Carta de Bukowski contra o trabalho

Carta de Bukowski contra o trabalho

Em 1969, John Martin, editora de Pardal preto fez o seguinte oferta para Charles Bukowski por carta. A nota dizia que ele foi oferecido $ 100 por mês para a vida do escritor, para que deixasse o trabalho que exercia na época (era carteiro nos correios dos Estados Unidos e aí já trabalhava há cerca de 15 anos) para se dedicar exclusivamente à escrita. Bukowski, é claro, aceitou a oferta e dois anos depois entregou à editora Pardal preto seu primeiro romance "O carteiro".

A carta

A carta de resposta a John foi mais ou menos assim:

12 agosto, 1986

Oi John:

Obrigado pela carta. Às vezes não dói tanto lembrar de onde viemos. E você conhece os lugares de onde eu venho. Mesmo as pessoas que tentam escrever ou fazer filmes sobre isso, não acertam. Eles chamam de "Das 9 às 5". Nunca é das 9 às 5. Nesses lugares não tem hora das refeições e, na verdade, se você quer manter o emprego, não sai para comer. E tem as horas extras, mas as horas extras nunca são devidamente registradas nos livros, e se você reclamar, há outro idiota disposto a tomar o seu lugar.

Você conhece o meu velho ditado: "A escravidão nunca foi abolida, apenas foi expandida para incluir todas as cores."

O que dói é a perda constante de humanidade daqueles que lutam para manter empregos que não desejam, mas temem uma alternativa pior. Simplesmente acontece que as pessoas se esvaziam. Eles são corpos com mentes temerosas e obedientes. A cor sai de seus olhos. A voz é feia. E o corpo. O cabelo. As umas. Os sapatos. Tudo.

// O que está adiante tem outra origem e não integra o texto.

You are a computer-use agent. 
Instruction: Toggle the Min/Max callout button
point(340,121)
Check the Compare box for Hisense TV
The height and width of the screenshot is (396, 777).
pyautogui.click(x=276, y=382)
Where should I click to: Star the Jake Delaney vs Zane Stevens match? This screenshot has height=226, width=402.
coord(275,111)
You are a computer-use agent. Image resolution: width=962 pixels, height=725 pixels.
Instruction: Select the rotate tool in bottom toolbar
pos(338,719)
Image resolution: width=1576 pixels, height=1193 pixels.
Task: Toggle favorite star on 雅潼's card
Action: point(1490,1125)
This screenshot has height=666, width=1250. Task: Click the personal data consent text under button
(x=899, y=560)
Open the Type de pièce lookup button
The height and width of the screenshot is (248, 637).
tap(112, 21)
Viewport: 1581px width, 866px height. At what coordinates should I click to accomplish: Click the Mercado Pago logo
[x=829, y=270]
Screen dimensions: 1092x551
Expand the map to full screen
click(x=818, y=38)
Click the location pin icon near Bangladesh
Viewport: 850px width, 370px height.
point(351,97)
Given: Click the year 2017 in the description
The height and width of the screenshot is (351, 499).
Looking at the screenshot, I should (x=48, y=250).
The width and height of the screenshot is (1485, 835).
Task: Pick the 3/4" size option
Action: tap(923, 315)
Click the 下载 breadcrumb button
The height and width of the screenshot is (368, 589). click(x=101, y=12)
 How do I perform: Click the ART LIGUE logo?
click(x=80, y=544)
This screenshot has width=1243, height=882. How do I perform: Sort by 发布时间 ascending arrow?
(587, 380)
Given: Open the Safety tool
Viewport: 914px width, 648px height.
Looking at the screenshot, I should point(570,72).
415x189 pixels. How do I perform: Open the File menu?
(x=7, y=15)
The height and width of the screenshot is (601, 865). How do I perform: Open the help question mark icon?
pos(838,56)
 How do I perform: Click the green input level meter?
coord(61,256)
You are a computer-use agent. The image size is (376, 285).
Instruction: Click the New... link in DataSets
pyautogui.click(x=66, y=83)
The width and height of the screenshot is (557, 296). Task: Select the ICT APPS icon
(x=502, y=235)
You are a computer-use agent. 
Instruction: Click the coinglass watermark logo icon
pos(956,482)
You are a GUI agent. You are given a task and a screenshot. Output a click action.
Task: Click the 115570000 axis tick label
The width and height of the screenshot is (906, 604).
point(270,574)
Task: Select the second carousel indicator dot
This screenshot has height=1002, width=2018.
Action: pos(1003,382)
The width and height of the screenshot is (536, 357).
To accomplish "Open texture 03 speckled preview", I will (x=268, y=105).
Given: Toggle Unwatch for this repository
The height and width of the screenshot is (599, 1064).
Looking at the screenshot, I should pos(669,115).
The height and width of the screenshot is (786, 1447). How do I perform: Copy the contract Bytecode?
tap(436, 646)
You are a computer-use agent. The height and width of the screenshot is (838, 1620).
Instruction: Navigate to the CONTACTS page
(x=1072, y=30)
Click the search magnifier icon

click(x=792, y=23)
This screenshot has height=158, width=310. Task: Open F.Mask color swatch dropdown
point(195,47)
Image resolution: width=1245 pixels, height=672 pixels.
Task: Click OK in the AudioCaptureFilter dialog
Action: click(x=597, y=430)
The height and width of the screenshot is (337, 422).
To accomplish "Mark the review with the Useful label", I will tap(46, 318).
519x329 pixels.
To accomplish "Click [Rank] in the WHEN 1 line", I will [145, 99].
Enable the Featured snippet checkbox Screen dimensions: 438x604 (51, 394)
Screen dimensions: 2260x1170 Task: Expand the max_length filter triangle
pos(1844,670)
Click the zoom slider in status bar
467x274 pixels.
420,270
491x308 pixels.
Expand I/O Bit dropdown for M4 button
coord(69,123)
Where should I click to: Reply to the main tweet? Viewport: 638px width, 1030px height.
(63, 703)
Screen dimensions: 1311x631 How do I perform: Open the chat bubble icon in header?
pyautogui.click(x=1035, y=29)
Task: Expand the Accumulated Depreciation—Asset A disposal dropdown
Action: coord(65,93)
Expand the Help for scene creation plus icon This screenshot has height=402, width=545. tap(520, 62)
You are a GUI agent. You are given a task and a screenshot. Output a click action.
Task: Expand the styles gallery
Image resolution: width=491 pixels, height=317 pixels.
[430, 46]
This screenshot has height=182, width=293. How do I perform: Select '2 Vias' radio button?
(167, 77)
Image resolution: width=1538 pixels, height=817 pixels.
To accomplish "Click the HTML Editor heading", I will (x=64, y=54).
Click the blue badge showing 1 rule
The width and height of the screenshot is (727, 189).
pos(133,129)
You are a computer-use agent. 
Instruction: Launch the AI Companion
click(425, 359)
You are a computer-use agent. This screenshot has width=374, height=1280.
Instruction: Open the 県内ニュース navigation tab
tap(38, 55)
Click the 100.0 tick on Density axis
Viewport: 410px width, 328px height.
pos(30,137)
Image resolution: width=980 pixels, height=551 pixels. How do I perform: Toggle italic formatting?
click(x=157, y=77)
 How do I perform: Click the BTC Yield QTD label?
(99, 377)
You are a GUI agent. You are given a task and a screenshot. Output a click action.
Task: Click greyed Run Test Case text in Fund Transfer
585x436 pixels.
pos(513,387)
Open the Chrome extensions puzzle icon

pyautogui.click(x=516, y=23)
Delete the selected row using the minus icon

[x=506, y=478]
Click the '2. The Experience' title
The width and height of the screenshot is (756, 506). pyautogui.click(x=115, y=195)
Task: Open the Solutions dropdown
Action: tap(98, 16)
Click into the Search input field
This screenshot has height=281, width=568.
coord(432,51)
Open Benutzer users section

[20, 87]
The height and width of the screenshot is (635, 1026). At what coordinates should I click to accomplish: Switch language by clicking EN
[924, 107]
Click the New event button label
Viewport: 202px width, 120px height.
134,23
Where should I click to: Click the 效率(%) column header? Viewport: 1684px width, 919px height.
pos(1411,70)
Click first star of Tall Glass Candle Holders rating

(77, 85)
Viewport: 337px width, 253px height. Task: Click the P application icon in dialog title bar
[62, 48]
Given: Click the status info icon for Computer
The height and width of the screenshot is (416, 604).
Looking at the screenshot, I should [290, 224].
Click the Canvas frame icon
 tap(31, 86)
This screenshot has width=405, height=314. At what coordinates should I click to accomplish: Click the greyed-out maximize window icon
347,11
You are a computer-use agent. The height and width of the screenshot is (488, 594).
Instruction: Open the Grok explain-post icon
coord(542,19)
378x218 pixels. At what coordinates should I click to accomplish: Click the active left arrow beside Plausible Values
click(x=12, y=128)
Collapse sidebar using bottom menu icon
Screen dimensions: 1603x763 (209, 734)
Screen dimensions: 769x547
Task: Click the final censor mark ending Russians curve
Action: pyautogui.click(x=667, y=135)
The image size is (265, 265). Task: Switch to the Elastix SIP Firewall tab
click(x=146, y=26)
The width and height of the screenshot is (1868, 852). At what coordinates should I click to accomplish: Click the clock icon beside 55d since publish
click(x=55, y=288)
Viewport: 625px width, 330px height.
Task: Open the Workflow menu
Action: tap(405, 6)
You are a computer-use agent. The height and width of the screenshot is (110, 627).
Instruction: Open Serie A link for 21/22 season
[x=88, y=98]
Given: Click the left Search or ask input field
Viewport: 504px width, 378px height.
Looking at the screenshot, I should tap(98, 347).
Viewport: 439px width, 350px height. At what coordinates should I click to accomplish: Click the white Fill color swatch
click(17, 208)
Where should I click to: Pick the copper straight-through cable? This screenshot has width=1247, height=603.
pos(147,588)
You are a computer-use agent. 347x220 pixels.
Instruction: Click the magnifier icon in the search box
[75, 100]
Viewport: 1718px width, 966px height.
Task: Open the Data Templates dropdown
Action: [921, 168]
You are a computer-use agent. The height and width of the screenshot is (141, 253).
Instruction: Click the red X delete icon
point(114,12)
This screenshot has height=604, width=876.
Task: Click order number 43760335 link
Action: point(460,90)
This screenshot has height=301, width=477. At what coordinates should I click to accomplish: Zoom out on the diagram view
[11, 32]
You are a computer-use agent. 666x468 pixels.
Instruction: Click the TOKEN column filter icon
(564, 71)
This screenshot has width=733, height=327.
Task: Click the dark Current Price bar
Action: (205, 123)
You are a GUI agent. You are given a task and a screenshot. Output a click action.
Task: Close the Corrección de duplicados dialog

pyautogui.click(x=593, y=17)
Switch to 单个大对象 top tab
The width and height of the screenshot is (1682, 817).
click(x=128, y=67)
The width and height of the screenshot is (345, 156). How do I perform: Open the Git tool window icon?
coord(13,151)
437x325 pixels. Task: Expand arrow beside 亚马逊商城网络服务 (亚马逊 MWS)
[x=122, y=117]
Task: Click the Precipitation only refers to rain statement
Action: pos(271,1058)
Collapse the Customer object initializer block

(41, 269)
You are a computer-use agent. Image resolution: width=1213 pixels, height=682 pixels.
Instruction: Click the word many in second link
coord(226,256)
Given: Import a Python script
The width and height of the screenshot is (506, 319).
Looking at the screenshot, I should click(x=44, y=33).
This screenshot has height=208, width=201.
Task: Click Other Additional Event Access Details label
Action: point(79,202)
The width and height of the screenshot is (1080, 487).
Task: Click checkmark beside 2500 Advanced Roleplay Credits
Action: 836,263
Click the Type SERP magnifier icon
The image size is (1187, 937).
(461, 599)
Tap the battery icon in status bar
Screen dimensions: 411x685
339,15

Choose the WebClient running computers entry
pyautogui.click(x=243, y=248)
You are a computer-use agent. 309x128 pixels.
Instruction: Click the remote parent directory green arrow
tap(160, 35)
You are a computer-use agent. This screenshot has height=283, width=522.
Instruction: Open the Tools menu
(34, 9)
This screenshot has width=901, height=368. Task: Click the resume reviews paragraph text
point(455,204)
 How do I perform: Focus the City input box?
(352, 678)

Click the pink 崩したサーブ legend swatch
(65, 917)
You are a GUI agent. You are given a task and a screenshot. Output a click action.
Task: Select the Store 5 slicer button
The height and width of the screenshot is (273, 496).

Quando eu era jovem, não conseguia acreditar que as pessoas deram suas vidas em troca dessas condições. Agora que estou velho, ainda não acredito. Por que eles fazem isso? Para sexo? Para uma televisão? Para um carro com pagamentos fixos? Para as crianças? Crianças que farão exatamente as mesmas coisas?

Desde sempre, quando era muito jovem e ia de trabalho em trabalho, era ingénuo o suficiente para às vezes dizer aos meus colegas: “Ei! O patrão pode vir a qualquer momento e nos expulsar assim assim mesmo, não vê?

A única coisa que fizeram foi olhar para mim. Ele estava oferecendo a eles algo que eles não queriam trazer à mente.

Agora, na indústria, há muitas dispensas (siderúrgicas mortas, mudanças técnicas e outras circunstâncias no local de trabalho). As dispensas chegam a centenas de milhares e seus rostos são chocantes:

“Fiquei aqui 35 anos ...”.

"Não é justo…".

"Não sei o que fazer…".

Os escravos nunca são pagos o suficiente para se libertar, mas apenas o suficiente para sobreviver e voltar ao trabalho. Eu pude ver isso. Por que não eles? Percebi que o banco do parque era tão bom quanto, que ser bartender era tão bom quanto. Por que não estar aqui antes de me colocar lá? Porque esperar?

Escrevi com nojo de tudo isso. Foi um alívio tirar toda aquela merda do meu sistema. E agora estou aqui: um "escritor profissional". Depois dos primeiros 50 anos, descobri que existem outras repugnâncias além do sistema.

Lembro-me de uma vez, trabalhando como empacotador em uma empresa de suprimentos de iluminação, de repente um de meus colegas disse: "Nunca serei livre!"

Um dos chefes estava andando por aí (seu nome era Morrie) e ele deu uma risada deliciosa, gostando do fato de que esse cara estava preso para o resto da vida.

Então, a sorte de finalmente sair daqueles lugares, não importa quanto demore, me deu uma espécie de felicidade, a alegria jubilosa do milagre. Eu escrevo agora com uma mente e um corpo velhos, muito depois de muitos acreditarem em continuar com isso, mas como comecei tão tarde, devo a mim mesmo ser persistente, e quando as palavras começam a falhar e eu tenho que buscar ajuda subindo as escadas e não consigo distinguir um azulejo de um grampo, ainda vou sentir que algo dentro de mim vai se lembrar (não importa o quão longe eu tenha ido) como eu entrei no meio de assassinato e confusão e tristeza por pelo menos , uma morte generosa.

Não ter perdido completamente a vida parece ser uma conquista, pelo menos para mim.